History In Ink®  Historical Autographs


 

 

1136408

Hiram W. Johnson

Scroll down to see images of the item below the description

 

Johnson ironically wishes his former Senate colleague, who died a few months later,

a very happy New Year—one which will bring health and contentment in abundance." 

Hiram Warren Johnson, 1866-1945.  Governor of California, 1911-1917; United States Senator from California, 1917-1945. Typed Letter Signed, Hiram W. Johnson, one page, 5¼" x 6¾", with integral leaf attached, on stationery of the United States Senate, Washington, D.C., January 3, 1940.  With original envelope.

Johnson, one of the most powerful Senators of his era, thanks his former Senate colleague, former Illinois Senator William H. Dieterich, for his holiday message.  He writes:  “It was kind and thoughtful of you to send me the note of Season's Greetings which you did, and I very greatly appreciate it.  /  I wish for you and yours a very happy New Year—one which will bring health and contentment in abundance.  /  With my personal regards, I am  /  Very truly yours . . . ."

This note has a note of irony.  Dieterich died on a business trip in late 1940.  He had served a term in the House of Representatives before being elected to the Senate in 1932 and then served but one Senate term and did not run for reelection in 1938.

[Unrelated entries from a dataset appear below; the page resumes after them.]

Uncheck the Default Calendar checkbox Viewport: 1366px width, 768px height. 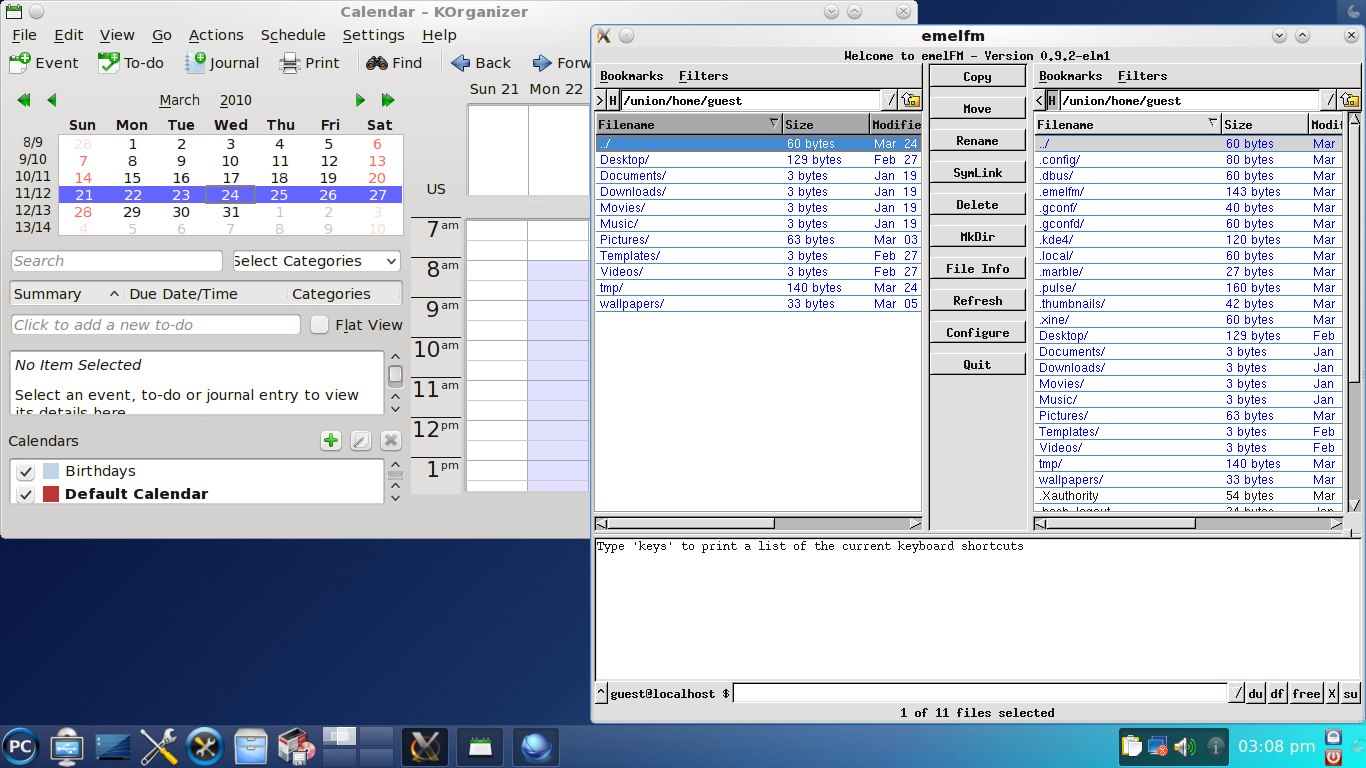pos(26,495)
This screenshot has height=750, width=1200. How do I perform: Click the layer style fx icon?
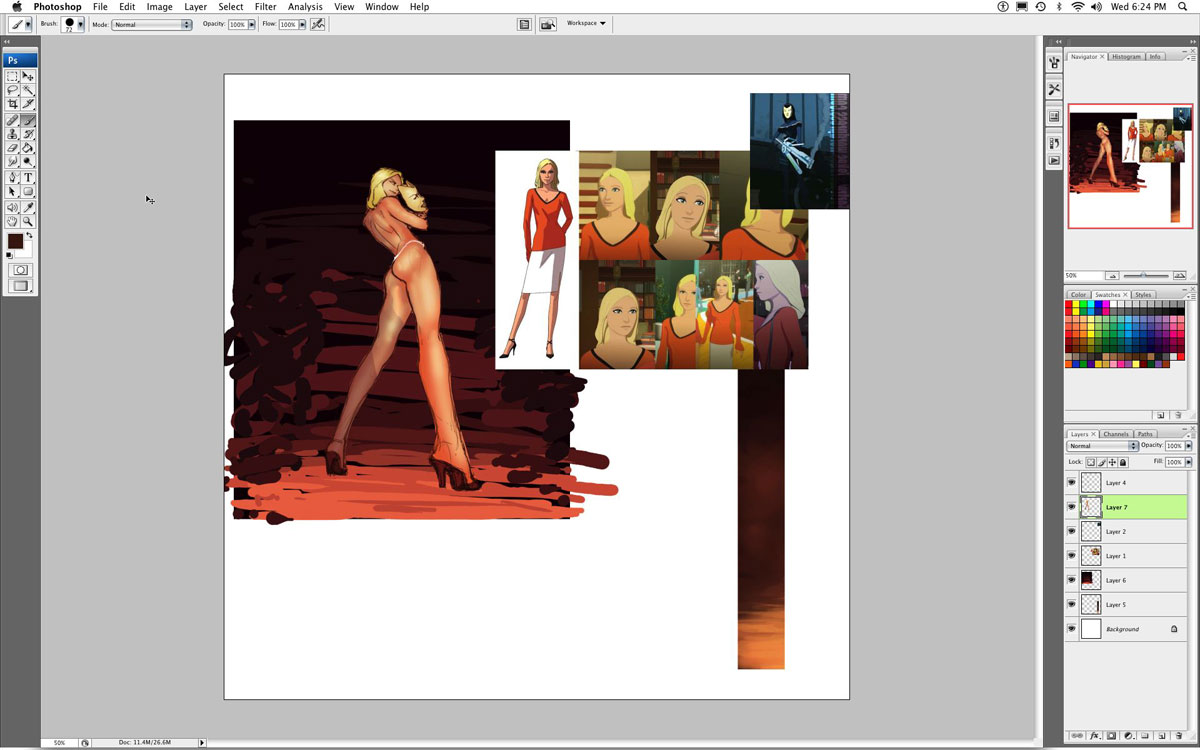coord(1095,736)
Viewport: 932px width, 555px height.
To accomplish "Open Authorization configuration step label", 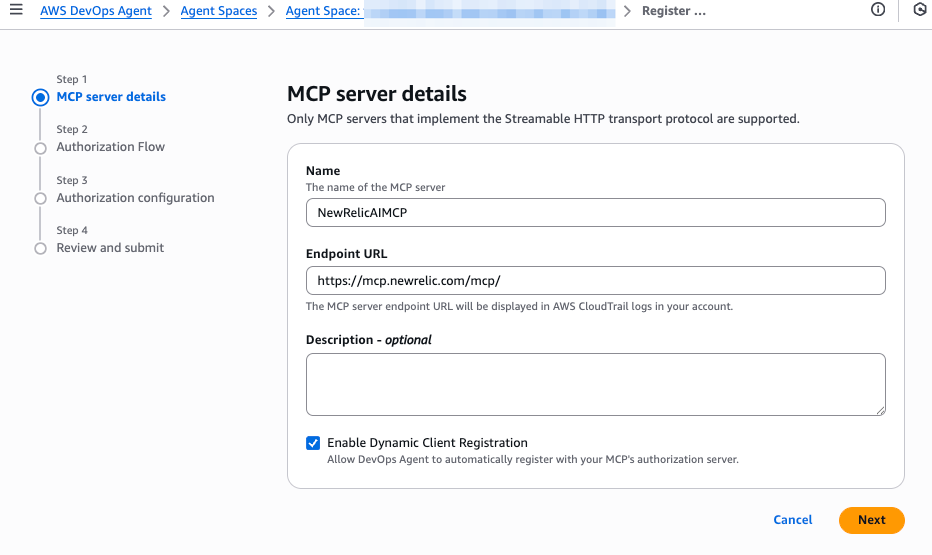I will tap(135, 198).
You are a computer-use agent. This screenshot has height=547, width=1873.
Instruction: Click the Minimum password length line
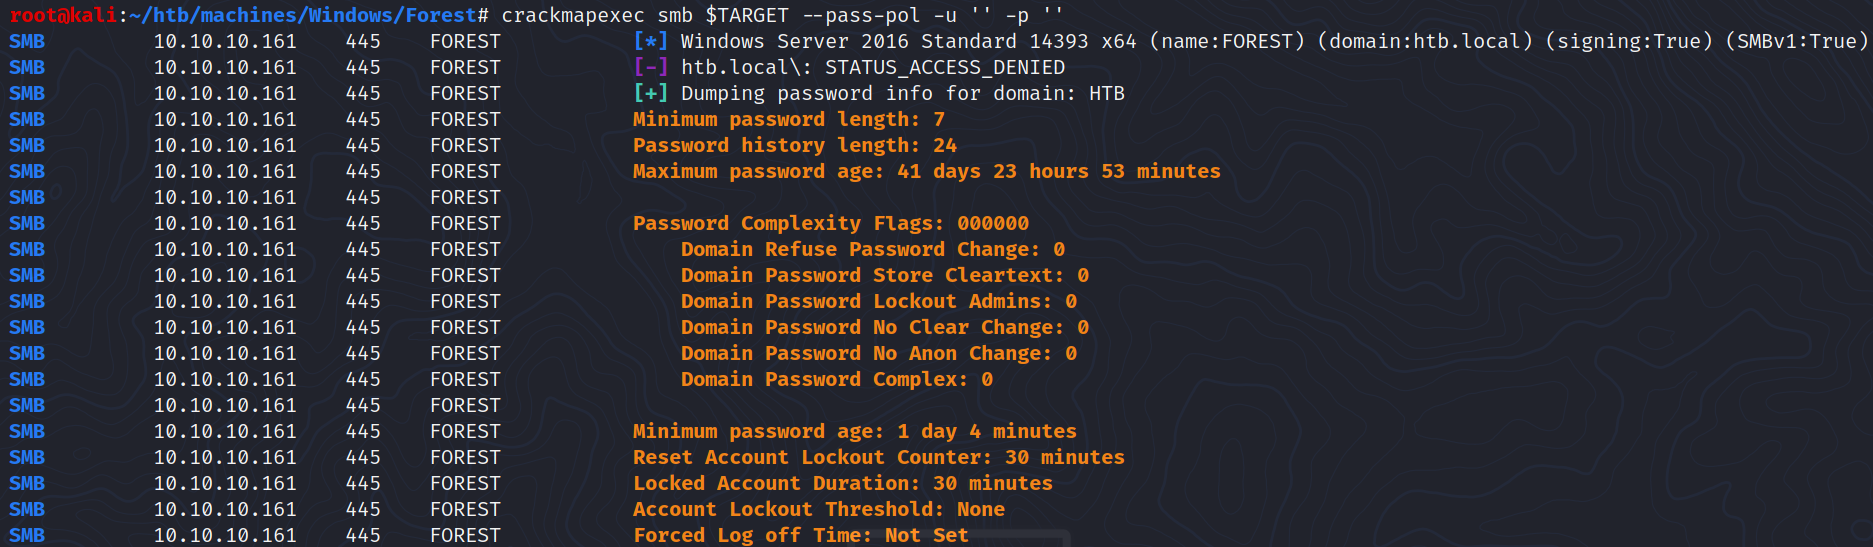(x=788, y=119)
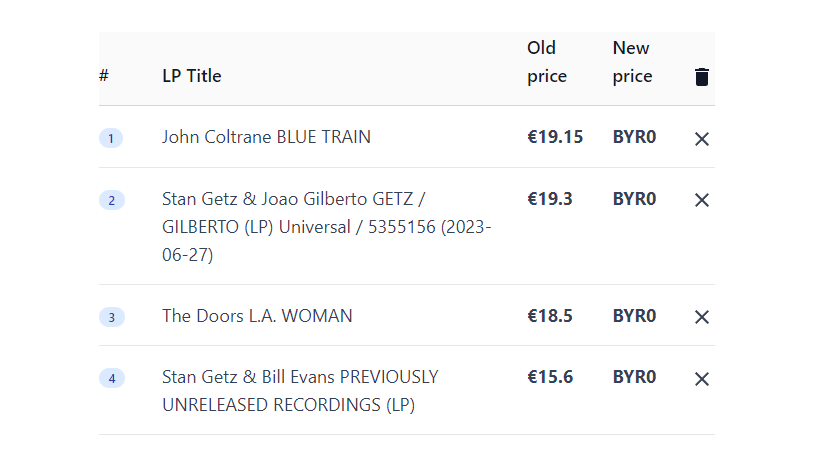Click the LP Title column header
824x464 pixels.
click(x=192, y=76)
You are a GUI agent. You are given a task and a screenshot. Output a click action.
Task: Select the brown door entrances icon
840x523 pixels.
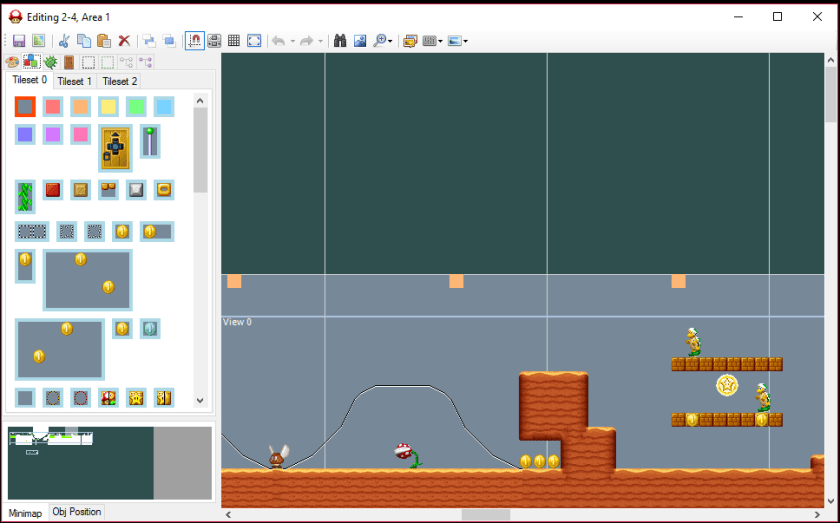[x=68, y=62]
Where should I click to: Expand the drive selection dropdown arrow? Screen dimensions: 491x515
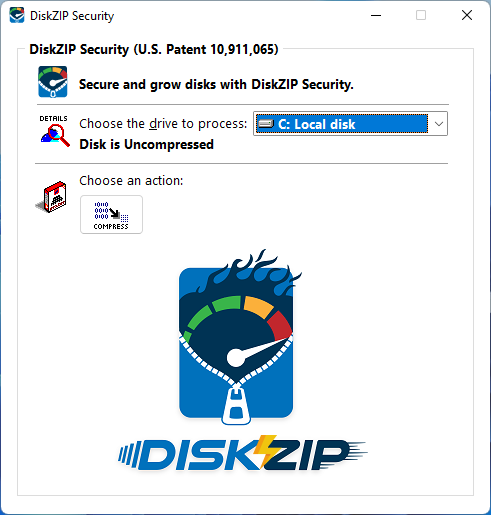pos(439,124)
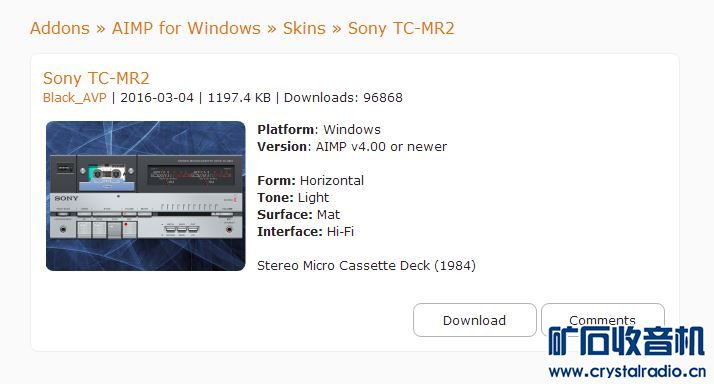
Task: Open the Sony TC-MR2 title heading link
Action: 96,78
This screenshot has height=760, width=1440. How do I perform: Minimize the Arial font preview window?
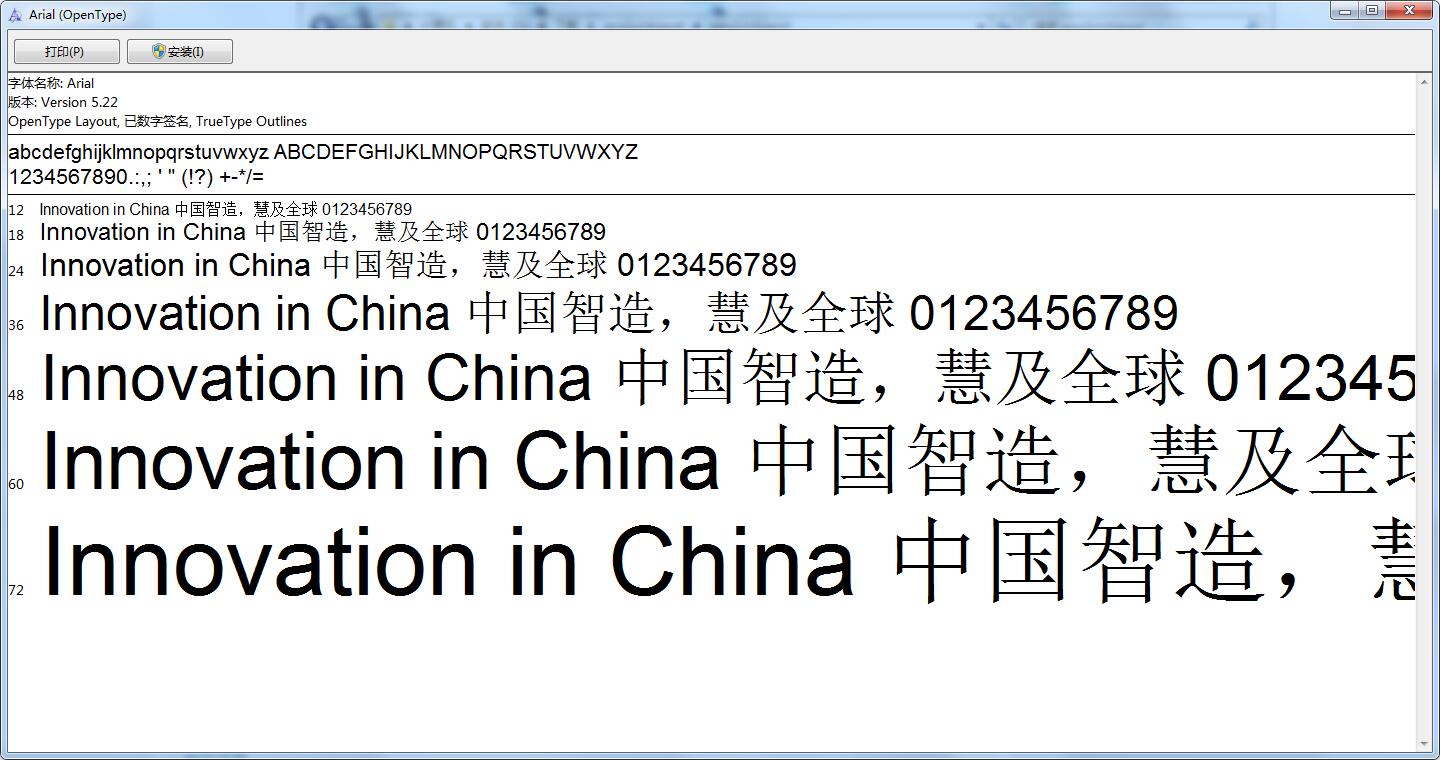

Johnson, a popular Senator, was a leading progressive.  A Republican, he bolted the party to run for Vice President with former President Theodore Roosevelt on the Progressive, or “Bull Moose,” Party ticket in 1912.  The Republican split assured the election of Democrat Woodrow Wilson in 1916.  Johnson sought the Republican presidential nomination in 1920, but in the days of the Great Depression he supported Franklin D. Roosevelt in the 1932 election, crossed party lines to vote with the Democrats to support many of Roosevelt's New Deal programs, and supported Roosevelt for reelection in 1936. 

Yet despite his progressivism, Johnson was an extreme isolationist.  After World War I, he was one of the Senate's "Irreconcilables" who opposed ratification of the Treaty of Versailles and Wilson's effort to have the United States join the new League of Nations.  The United States' refusal to join the League largely undercut the League's authority and effectiveness and opened the door for Adolf Hitler's Nazi Germany to ignite World War II some 20 years later.  Johnson did not later oppose the United States' entry into the United Nations after World War II, however, although he died shortly after the Senate ratified the U.N. charter and thus did not live to see the organization formally come into existence in October 1945.  Ironically, Johnson died August 6, 1945, the date the United States dropped the first atomic bomb on Hiroshima, Japan.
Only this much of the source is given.